In May Groundwork saw invited artists’ Beatrice Jarvis and Phil Smith each immerse themselves in Milton Keynes, exploring our city’s community, history and landscape, alongside sonic artist Aaron James who took up the role of ‘Cite Artist’ (a role developed out of our initial call out for Site Artists) to consider experimental ways of capturing the Site Artist’s experience of the city. Both Site Artists were selected by a community panel comprising of members of the local community, representatives from MKAC and the MK Community Foundation. Beatrice Jarvis was selected due to her strong personal and historical connection to Milton Keynes. Both her mother and father worked for the Milton Keynes Development Corporation in the 1960s-70s when the small village of Middletown was expanded into the large, urban grid we now recognise as MK today. Phil’s position as Site Artist enabled him to return to Milton Keynes for the first time since 2005, when his collective Wrights and Sites participated in filming a documentary series called Subverting the City for Channel 4’s 3 Minute Wonder slots. On the last day of each Site Artist visit, the artist’s offered a workshop to a mixed group of Milton Keynes and nationally based artists, followed by an evening sharing event open to anyone who was interested in their work or the project.

Beatrice was the first to visit MK, filling her time with a cacophony of walks, movement scores, encounters, bird song and canals. She navigated both personal histories and urban ideals. Her first day in Milton Keynes happened to coincide with a social media campaign #lovemk and by following this hashtag Beatrice was introduced to the city digitally, through a cartography of warmth and celebration. An alternative, biased, tour guide, #lovemk offered Beatrice a city filled with coffee cups, dancers atop local landmarks, fireman surrounded by heart shaped hoses, and of course, concrete cows. A view of the city through the eyes of its residents, this guide was shaped with more warmth and humour than the usual scorn or hyperbole that surrounds the unusual Milton Keynes landscape.

She struggled with the city at times. It’s designated areas of work and play and walk and drive troubled her natural individualism, but she persevered and asked the city to dance – and it replied.

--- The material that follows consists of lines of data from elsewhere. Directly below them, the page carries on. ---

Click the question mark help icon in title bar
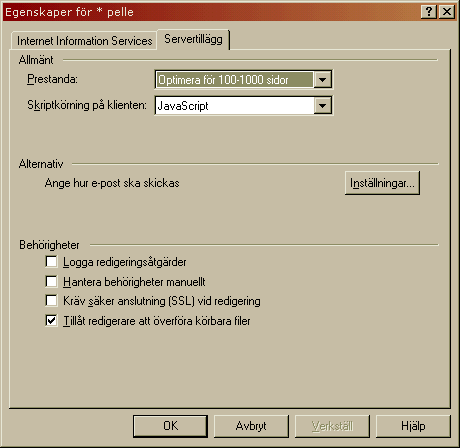 pos(429,12)
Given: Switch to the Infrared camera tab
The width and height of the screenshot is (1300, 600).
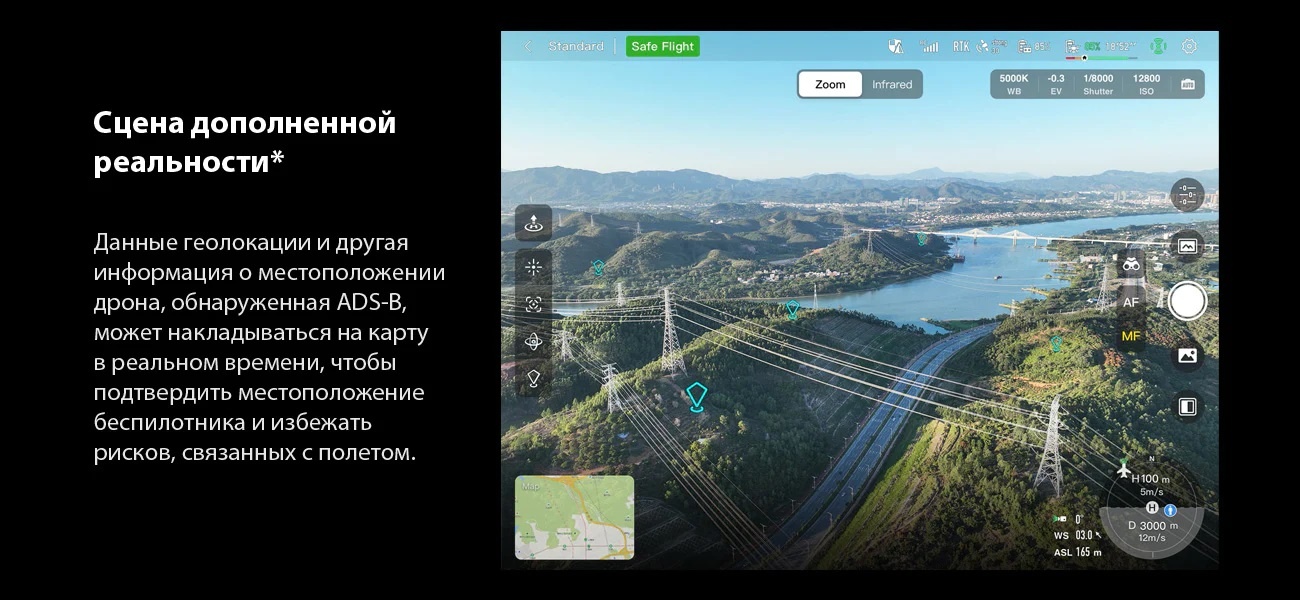Looking at the screenshot, I should point(891,85).
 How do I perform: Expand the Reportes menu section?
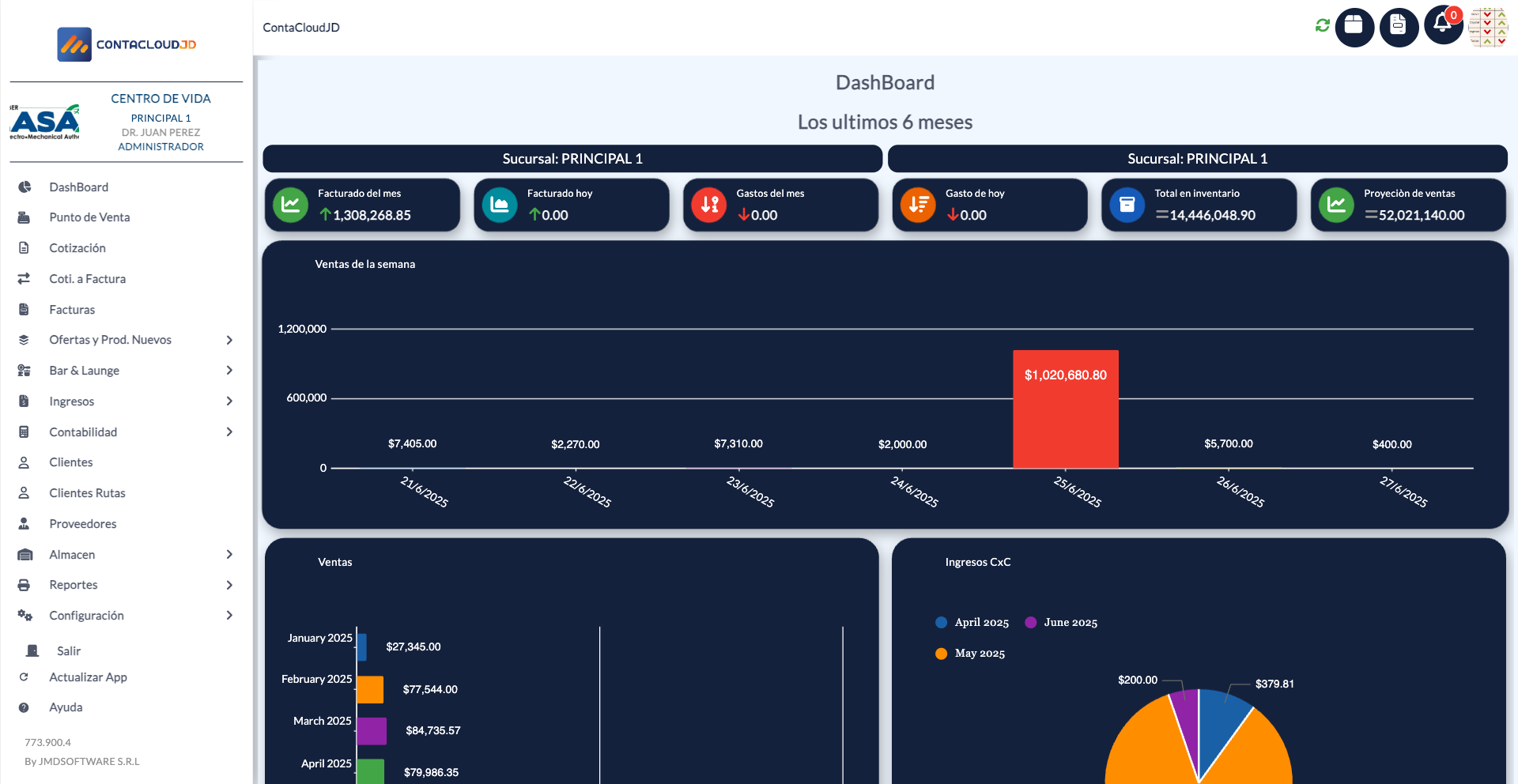tap(229, 585)
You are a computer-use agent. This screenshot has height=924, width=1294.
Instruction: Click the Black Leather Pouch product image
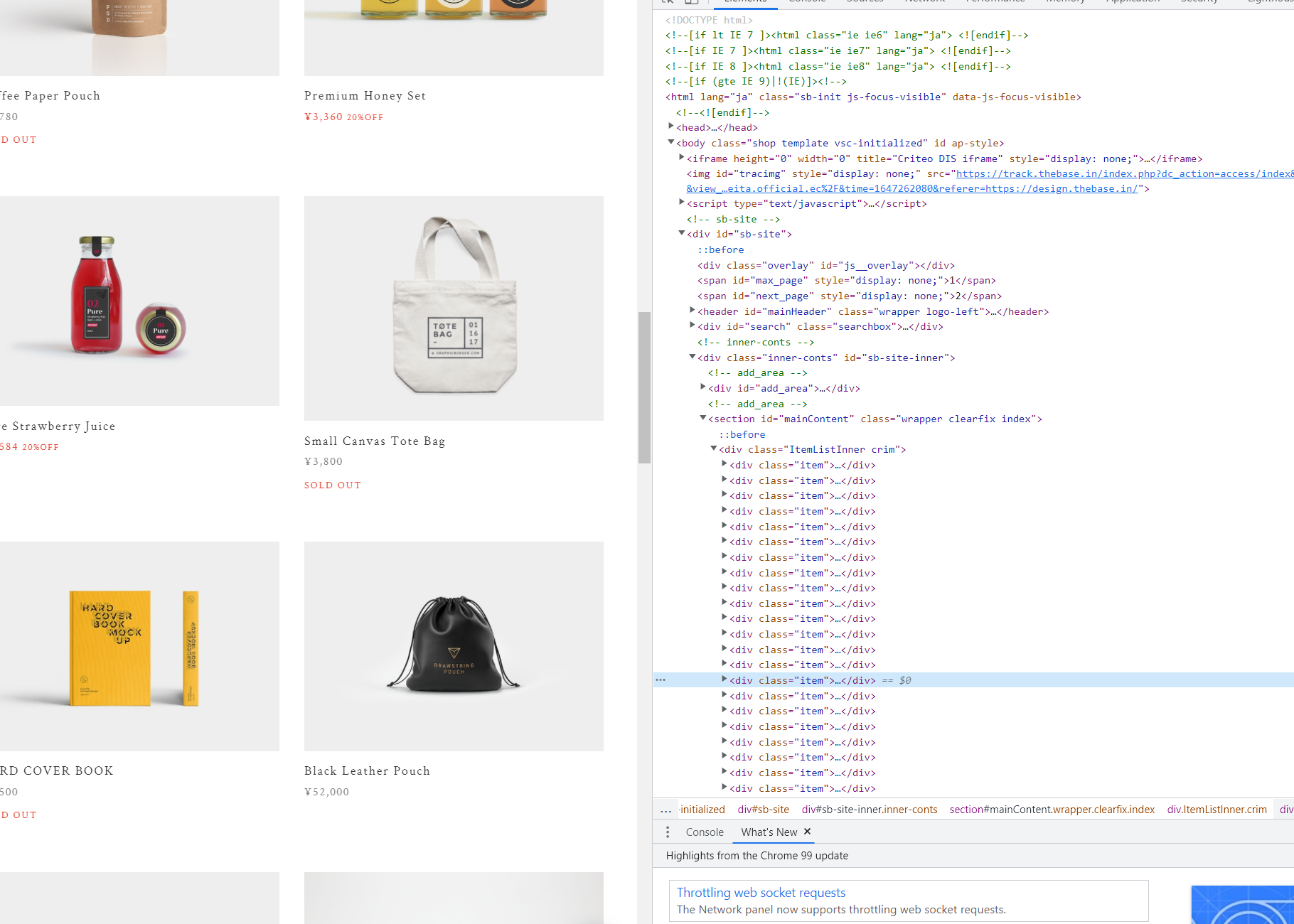[454, 646]
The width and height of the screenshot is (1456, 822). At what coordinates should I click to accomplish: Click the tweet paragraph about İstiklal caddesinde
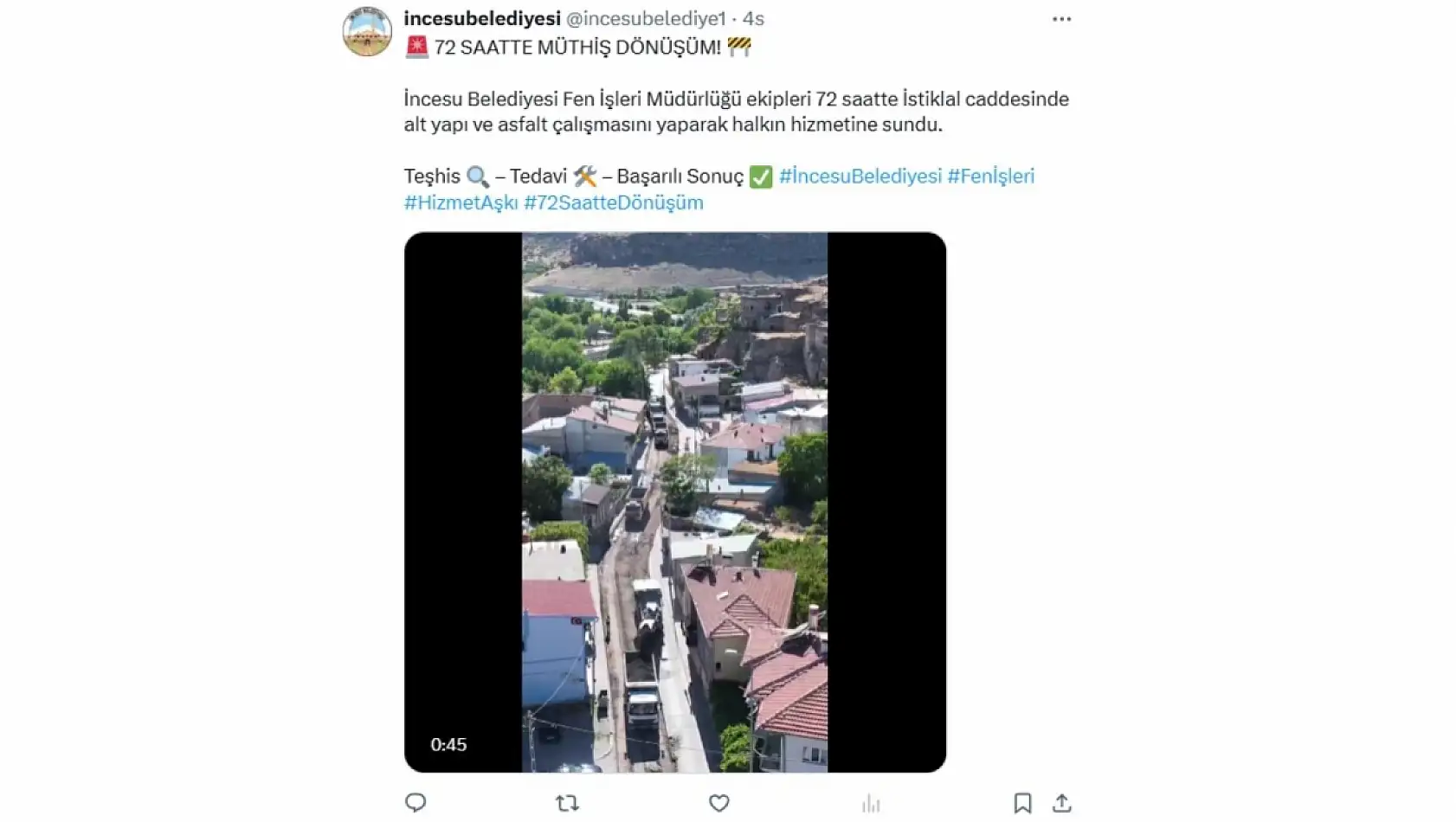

Beatrice offered a workshop that turned Milton Keynes into a live urban laboratory and explored the body’s relationship to the new city through methods of expanded choreography and town planning. During her stay she wrote a document, in collaboration with her father Dr Bob Jarvis, which delicately and poetically offers an insight to her 10 days. Inspired by how many rules and manifestoes the city has developed in its 48 years, she produced ‘This is not a manifesto’ which can be accessed here:

During Beatrice’s stay, our Cite Artist Aaron James discovered hours of interviews with the Milton Keynes Development Corporation in the City Discovery Centre archives. Through the interviews Aaron learnt a lot about the original plans for the town’s development and the little touches MKDC created for new homeowners in the 1960s. One of these touches was that upon purchasing a house the new property owner was gifted a tree voucher, enabling them to have a thriving garden. This information inspired Aaron to think about the roots of the city’s urban design and planning, how it grew and developed into the MK we know today, and its relationship to the aims of Groundwork: to build connections between local and national artists, MK residents and businesses. In honour of Groundwork, Aaron decided to gift a tree to Milton Keynes Arts Centre and Tracing the Pathway. For Aaron the tree became a symbol of/for the future growth and development of the project but also a metaphorical link to some of the places Beatrice and Aaron visited during their stay. Of particular significance was the former residence of Beatrice’s father Bob, who lived there in 1957-1960. The house was more recently occupied by the town planner John Seed, who was a pivotal figure in the establishment of the town.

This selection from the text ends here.